The Undergraduate Council is also spearheading initiatives to subsidize BlueBike memberships, offering subsidies to 100 students for a 50 percent discount to BlueBikes’ annual membership. Four hundred students applied for the subsidy, according to UC President Noah A. Harris ’22.

The UC also partnered with BlueBikes to give out 300 free one-day passes on Oct. 9, the night of the Harvard-Cornell football game.

“We did the free BlueBikes day, further promoting [the subsidy] and trying to get students aware that this is a good resource,” Harris said.

Some athletes are also starting to use BlueBikes, in addition to buying scooters or using their own bikes to commute to and from practice across the Charles River.

Kevin Z. Sze ’24, a member of the Harvard golf team, explained in an text message he chose to get an annual BlueBikes membership after doing the math.
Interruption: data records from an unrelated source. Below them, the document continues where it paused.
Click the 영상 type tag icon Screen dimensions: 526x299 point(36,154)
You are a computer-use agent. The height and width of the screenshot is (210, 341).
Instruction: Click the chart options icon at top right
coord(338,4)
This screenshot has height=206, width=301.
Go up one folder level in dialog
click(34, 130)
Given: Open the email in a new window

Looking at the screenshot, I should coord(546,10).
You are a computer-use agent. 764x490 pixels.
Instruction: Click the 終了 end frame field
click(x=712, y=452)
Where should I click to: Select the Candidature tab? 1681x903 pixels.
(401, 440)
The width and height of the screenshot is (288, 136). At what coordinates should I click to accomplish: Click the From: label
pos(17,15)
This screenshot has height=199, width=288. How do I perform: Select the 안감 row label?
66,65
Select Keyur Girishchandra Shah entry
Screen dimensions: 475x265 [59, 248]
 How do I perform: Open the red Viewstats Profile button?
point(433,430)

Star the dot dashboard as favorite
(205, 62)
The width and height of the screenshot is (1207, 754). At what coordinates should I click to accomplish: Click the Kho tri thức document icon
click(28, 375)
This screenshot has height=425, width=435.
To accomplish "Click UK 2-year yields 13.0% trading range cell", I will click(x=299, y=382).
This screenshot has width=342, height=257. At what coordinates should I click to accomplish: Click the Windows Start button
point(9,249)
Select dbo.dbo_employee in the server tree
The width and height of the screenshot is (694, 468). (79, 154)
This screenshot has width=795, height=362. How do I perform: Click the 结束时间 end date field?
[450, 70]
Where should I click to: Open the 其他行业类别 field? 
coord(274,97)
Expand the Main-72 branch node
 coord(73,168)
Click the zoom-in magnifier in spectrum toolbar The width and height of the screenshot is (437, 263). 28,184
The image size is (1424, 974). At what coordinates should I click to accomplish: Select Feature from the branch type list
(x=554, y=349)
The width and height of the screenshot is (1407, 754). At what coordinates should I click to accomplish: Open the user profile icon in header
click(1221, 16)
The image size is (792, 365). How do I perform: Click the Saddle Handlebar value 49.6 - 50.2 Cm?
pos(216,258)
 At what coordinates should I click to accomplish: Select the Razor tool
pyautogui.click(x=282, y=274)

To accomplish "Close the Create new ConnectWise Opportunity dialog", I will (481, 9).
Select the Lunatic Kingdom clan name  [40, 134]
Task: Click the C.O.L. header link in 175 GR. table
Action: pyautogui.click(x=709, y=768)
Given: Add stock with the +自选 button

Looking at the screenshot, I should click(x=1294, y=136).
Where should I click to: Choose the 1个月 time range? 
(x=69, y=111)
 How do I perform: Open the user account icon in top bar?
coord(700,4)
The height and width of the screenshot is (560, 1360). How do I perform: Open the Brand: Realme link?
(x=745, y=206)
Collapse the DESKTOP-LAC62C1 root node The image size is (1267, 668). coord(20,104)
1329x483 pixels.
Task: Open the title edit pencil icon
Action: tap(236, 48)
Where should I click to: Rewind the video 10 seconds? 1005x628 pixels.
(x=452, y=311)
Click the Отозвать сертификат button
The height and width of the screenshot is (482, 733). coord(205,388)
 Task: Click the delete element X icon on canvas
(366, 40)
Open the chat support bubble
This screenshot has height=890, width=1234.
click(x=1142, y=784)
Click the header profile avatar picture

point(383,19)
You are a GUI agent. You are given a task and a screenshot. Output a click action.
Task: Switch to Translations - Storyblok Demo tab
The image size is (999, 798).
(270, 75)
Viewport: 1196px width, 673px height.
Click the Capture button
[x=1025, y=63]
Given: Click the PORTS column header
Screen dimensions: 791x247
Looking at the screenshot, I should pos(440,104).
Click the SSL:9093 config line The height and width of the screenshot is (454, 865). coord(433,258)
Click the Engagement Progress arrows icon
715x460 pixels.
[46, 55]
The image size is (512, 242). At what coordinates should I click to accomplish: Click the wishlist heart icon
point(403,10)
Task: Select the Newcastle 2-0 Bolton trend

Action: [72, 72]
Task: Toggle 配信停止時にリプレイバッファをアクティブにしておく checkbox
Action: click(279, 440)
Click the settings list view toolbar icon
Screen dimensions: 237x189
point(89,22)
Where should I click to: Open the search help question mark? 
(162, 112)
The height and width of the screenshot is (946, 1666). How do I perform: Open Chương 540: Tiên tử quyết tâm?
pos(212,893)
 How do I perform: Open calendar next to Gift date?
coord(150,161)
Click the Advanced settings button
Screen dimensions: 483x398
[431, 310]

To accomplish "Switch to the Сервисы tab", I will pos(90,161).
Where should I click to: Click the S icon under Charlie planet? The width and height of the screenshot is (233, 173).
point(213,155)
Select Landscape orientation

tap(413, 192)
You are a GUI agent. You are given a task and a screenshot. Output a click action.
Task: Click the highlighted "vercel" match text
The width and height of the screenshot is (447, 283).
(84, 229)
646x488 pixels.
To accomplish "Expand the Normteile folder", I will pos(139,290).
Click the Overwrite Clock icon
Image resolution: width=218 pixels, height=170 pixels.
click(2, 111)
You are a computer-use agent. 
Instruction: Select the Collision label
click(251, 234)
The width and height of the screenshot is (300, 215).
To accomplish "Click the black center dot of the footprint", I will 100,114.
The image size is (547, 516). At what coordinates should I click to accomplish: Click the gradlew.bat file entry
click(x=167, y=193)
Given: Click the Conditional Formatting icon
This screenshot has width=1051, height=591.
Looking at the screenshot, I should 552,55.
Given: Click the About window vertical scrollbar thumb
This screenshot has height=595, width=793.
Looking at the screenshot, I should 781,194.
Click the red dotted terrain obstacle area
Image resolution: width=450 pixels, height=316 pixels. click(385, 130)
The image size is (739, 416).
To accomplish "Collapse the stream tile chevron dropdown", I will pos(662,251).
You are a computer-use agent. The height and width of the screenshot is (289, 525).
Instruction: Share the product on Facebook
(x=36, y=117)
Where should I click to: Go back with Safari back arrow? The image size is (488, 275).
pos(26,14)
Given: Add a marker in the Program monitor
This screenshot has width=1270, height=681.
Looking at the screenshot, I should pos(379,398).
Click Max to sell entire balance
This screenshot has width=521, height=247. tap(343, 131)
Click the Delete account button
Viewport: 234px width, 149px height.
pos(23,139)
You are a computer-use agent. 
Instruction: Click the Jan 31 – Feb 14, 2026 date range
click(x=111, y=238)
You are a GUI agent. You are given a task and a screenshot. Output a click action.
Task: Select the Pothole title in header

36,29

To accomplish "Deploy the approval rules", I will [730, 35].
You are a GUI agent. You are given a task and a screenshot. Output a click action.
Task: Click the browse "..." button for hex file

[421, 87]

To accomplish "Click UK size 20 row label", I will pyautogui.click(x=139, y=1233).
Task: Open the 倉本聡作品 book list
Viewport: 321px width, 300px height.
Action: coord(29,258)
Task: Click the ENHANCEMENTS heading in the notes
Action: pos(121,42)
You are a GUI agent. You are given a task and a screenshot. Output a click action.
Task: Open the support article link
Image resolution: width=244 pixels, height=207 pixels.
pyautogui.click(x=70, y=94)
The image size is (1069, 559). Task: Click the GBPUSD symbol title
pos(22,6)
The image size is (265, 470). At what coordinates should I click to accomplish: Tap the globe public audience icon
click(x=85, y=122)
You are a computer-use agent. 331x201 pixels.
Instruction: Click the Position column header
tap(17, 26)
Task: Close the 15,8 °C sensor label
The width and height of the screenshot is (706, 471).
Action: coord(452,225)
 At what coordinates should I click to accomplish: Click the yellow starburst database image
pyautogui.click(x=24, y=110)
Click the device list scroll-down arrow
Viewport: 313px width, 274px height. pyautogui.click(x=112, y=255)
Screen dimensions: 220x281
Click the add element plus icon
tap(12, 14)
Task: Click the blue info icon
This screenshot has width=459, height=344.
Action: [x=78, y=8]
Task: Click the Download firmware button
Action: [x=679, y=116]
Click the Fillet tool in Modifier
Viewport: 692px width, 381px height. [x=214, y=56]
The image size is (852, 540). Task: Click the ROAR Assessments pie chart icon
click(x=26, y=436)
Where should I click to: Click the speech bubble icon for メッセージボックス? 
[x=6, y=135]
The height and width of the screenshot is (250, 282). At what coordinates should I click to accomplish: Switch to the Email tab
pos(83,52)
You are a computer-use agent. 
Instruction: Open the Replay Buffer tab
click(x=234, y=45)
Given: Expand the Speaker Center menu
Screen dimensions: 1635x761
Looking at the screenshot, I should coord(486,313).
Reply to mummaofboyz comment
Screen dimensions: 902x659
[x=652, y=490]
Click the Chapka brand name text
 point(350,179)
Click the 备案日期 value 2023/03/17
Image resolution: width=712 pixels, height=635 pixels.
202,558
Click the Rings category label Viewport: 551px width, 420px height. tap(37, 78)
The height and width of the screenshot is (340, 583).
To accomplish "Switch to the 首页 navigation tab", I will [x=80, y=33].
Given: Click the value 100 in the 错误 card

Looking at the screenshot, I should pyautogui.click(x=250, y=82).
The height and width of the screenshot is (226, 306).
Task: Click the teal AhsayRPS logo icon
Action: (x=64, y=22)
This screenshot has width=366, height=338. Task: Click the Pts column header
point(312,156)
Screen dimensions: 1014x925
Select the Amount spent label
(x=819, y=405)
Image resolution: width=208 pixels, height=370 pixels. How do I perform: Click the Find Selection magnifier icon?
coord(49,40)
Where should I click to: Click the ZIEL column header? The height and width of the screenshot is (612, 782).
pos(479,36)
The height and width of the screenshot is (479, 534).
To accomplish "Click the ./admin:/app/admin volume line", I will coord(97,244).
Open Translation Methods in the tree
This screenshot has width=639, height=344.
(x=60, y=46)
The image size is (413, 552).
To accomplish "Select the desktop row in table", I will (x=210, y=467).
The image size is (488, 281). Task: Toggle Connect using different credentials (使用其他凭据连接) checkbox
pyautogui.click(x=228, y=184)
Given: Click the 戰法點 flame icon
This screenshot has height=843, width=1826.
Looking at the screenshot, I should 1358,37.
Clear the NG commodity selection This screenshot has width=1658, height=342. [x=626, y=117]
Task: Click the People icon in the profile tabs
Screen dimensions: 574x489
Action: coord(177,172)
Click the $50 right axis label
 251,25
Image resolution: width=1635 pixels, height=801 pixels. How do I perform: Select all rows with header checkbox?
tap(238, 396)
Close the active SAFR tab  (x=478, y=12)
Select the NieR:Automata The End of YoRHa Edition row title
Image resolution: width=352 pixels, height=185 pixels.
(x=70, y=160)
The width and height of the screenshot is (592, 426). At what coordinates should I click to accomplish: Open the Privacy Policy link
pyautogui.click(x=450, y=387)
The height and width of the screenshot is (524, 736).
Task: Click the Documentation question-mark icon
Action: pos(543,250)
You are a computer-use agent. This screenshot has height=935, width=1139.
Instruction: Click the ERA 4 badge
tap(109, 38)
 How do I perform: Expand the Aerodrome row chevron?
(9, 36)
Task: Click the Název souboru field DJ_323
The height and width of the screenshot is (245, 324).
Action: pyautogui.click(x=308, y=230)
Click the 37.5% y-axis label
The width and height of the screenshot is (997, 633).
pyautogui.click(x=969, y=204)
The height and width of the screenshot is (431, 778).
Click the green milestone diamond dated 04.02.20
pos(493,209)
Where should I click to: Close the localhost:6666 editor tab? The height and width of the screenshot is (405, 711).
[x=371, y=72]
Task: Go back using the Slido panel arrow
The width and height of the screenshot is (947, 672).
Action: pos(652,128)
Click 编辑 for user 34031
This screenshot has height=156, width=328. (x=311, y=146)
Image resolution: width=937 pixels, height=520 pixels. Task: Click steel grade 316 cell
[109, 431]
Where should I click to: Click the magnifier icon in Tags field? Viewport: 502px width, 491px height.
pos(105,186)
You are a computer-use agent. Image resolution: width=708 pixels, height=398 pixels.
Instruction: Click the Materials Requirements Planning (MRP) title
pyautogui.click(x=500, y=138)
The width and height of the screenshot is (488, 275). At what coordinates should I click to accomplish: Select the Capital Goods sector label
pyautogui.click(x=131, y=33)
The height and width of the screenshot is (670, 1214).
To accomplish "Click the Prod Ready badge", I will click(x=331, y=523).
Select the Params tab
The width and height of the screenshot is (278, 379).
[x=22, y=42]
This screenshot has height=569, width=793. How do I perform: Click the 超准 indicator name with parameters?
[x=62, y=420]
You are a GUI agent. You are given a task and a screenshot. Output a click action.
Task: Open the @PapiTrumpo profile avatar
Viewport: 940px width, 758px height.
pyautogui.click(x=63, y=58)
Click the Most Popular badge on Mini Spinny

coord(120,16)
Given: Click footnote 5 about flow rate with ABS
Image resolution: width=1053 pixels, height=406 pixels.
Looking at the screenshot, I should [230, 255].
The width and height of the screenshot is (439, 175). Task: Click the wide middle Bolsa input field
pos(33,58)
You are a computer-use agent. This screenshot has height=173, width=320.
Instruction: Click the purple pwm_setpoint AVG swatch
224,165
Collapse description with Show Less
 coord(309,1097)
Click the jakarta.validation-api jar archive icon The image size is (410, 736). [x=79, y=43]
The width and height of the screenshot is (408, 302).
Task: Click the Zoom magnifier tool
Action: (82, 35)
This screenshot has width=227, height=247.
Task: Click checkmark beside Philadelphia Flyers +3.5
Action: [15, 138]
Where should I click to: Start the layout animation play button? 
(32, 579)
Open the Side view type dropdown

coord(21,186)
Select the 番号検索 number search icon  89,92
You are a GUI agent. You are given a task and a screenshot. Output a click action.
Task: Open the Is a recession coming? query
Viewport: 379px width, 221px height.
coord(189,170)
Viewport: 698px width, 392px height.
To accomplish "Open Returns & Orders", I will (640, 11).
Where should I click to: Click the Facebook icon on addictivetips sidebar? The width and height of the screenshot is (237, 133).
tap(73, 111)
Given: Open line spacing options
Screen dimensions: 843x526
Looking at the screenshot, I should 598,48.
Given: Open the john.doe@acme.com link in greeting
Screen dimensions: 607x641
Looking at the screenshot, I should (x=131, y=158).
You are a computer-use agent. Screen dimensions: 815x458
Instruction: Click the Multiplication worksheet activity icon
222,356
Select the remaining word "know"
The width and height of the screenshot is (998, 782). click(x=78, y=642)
“Buying a regular scooter is cheaper, probably around 100 dollars but slower and also some of my friends get knee problems since they’re always pushing off the same leg,” Sze wrote. “An electric scooter is faster but it’s more expensive (400 dollars).”

Sze wrote the other alternatives are not great either. Harvard’s shuttles often are not running when the golf team gets back from tournaments, he said, and walking to its indoor facility, which is just past the stadium, “takes way too long.”

Other students have been using BlueBikes to explore Boston more.

Henry Kuo ’24 chose BlueBikes over the alternative of buying his own bike for the convenience of parking in Boston.

“I thought about other options because there were some people who would just get bikes, but then eventually I settled with BlueBikes because you get to tour Boston a little bit more,” Kuo said.

“Otherwise, if you have your own bike you wouldn't be able to park anywhere in Boston. It’s more likely that your bike will get stolen or disassembled,” he added.